Example 1: Fixed dispersion model

Simulating data

We simulate observations from a beta regression model with fixed dispersion, two covariates, and a logit link for the mean.

set.seed(4255)
n <- 1000
dat <- data.frame(x1 = rnorm(n), x2 = rnorm(n))

sim_fixed <- brs_sim(
  formula  = ~ x1 + x2,
  data     = dat,
  beta     = c(0.3, -0.6, 0.4),
  phi      = 1 / 10,
  link     = "logit",
  link_phi = "logit",
  ncuts    = 100,
  repar    = 2
)

kbl10(head(sim_fixed, 8))
left right yt y delta x1 x2
0.165 0.175 0.17 17 3 1.9510 0.2888
0.985 0.995 0.99 99 3 0.7725 1.6103
0.000 0.005 0.00 0 1 0.7264 1.0542
0.575 0.585 0.58 58 3 0.0487 -0.4923
0.095 0.105 0.10 10 3 -0.5445 -1.4098
0.065 0.075 0.07 7 3 0.3600 -1.0116
0.025 0.035 0.03 3 3 0.7136 2.3083
0.355 0.365 0.36 36 3 -0.7274 0.2061

Each observation is centered in its interval. For example, a score of 67 on a 0–100 scale yields \(y_t=0.67\) with the interval \([0.665,0.675]\).

Fitting the model

fit_fixed <- brs(
  y ~ x1 + x2,
  data     = sim_fixed,
  link     = "logit",
  link_phi = "logit",
  repar    = 2
)
summary(fit_fixed)
#> 
#> Call:
#> brs(formula = y ~ x1 + x2, data = sim_fixed, link = "logit", 
#>     link_phi = "logit", repar = 2)
#> 
#> Quantile residuals:
#>     Min      1Q  Median      3Q     Max 
#> -3.0753 -0.6600  0.0058  0.7071  3.3708 
#> 
#> Coefficients (mean model with logit link):
#>             Estimate Std. Error z value Pr(>|z|)    
#> (Intercept)  0.30604    0.04312   7.097 1.28e-12 ***
#> x1          -0.60332    0.04530 -13.317  < 2e-16 ***
#> x2           0.44135    0.04385  10.066  < 2e-16 ***
#> ---
#> Signif. codes:  0 '***' 0.001 '**' 0.01 '*' 0.05 '.' 0.1 ' ' 1
#> 
#> Phi coefficients (precision model with logit link):
#>       Estimate Std.
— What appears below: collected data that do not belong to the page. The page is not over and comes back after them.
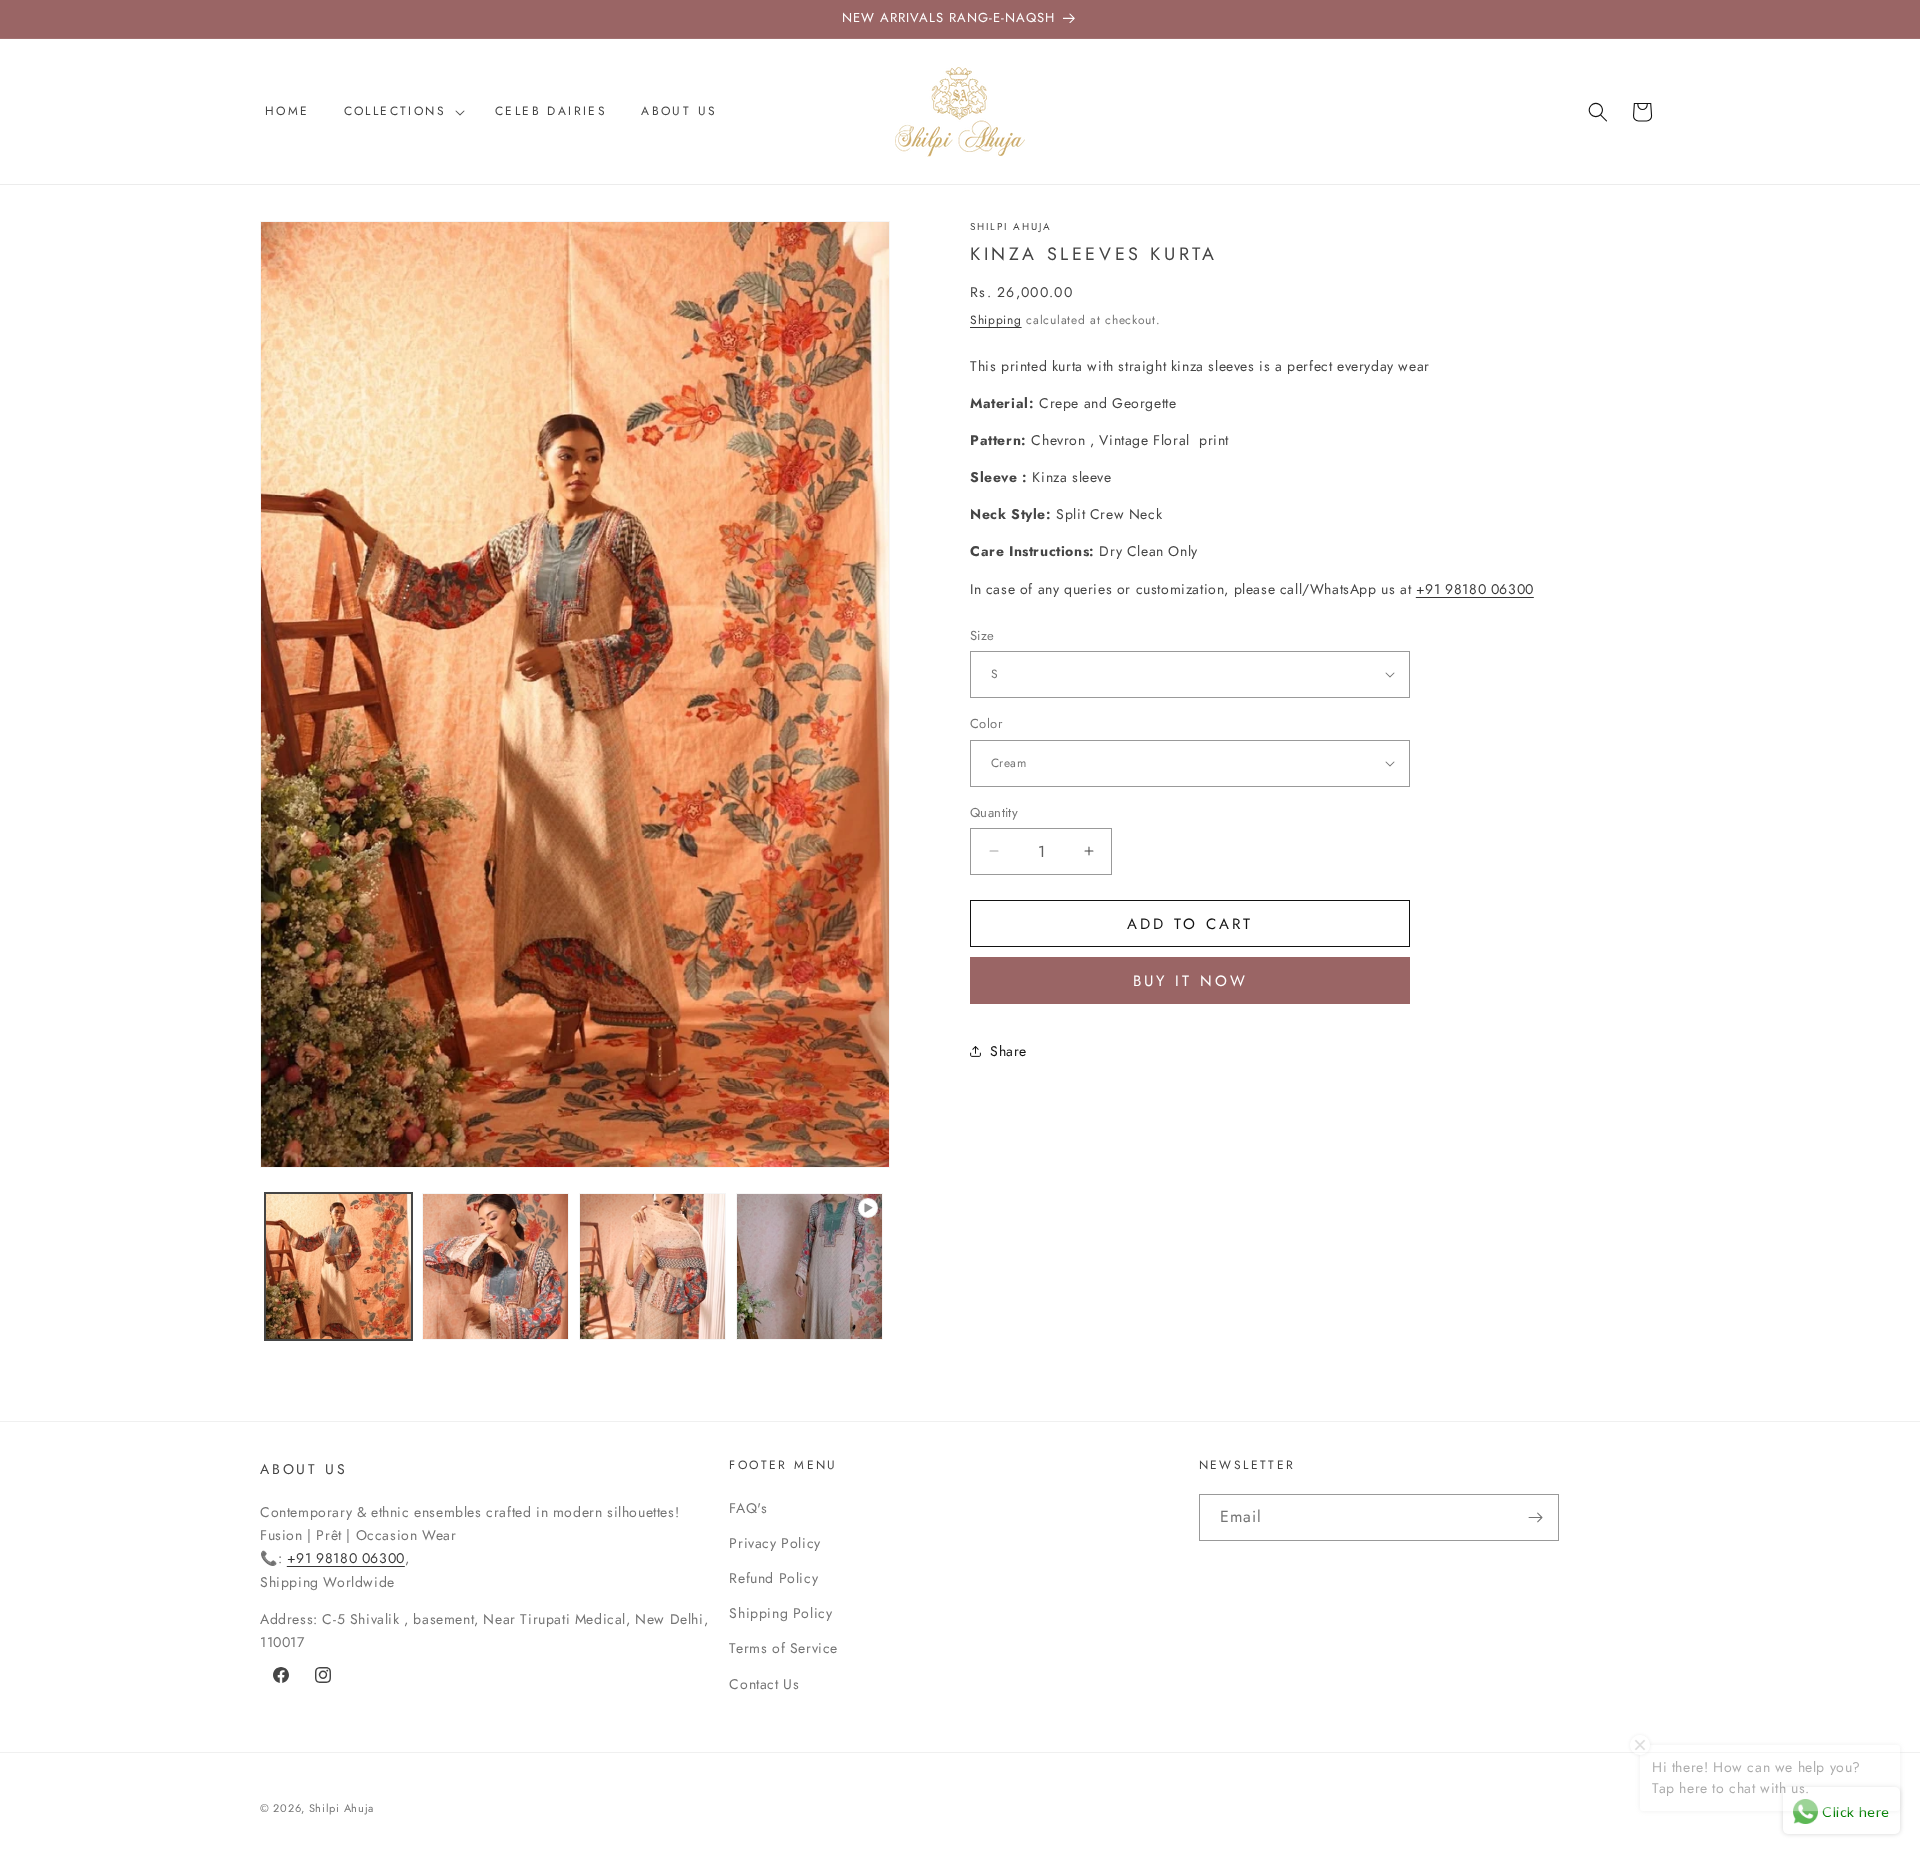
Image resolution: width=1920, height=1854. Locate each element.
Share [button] (1008, 1050)
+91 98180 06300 (1475, 588)
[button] (402, 112)
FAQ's (748, 1508)
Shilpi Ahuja (341, 1808)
Error z value Pr(>|z|)   
#> (phi)  0.10991    0.04057   2.709  0.00674 **
#> ---
#> Signif. codes:  0 '***' 0.001 '**' 0.01 '*' 0.05 '.' 0.1 ' ' 1
#> ---
#> Log-likelihood: -4035.2262 on 4 Df | AIC: 8078.4524 | BIC: 8098.0834 
#> Pseudo R-squared: 0.2393 
#> Number of iterations: 39 (BFGS) 
#> Censoring: 809 interval | 65 left | 126 right

The summary output follows the betareg package style, showing separate coefficient tables for the mean and precision submodels, with Wald z-tests and \(p\)-values based on the standard normal distribution.

Goodness of fit

kbl10(brs_gof(fit_fixed))
logLik AIC BIC pseudo_r2
-4035.226 8078.452 8098.083 0.2393

Residual diagnostics

The plot() method provides six diagnostic panels. By default, the first four are shown:

plot(fit_fixed, caption = NULL, gg = TRUE, title = NULL, theme = ggplot2::theme_bw())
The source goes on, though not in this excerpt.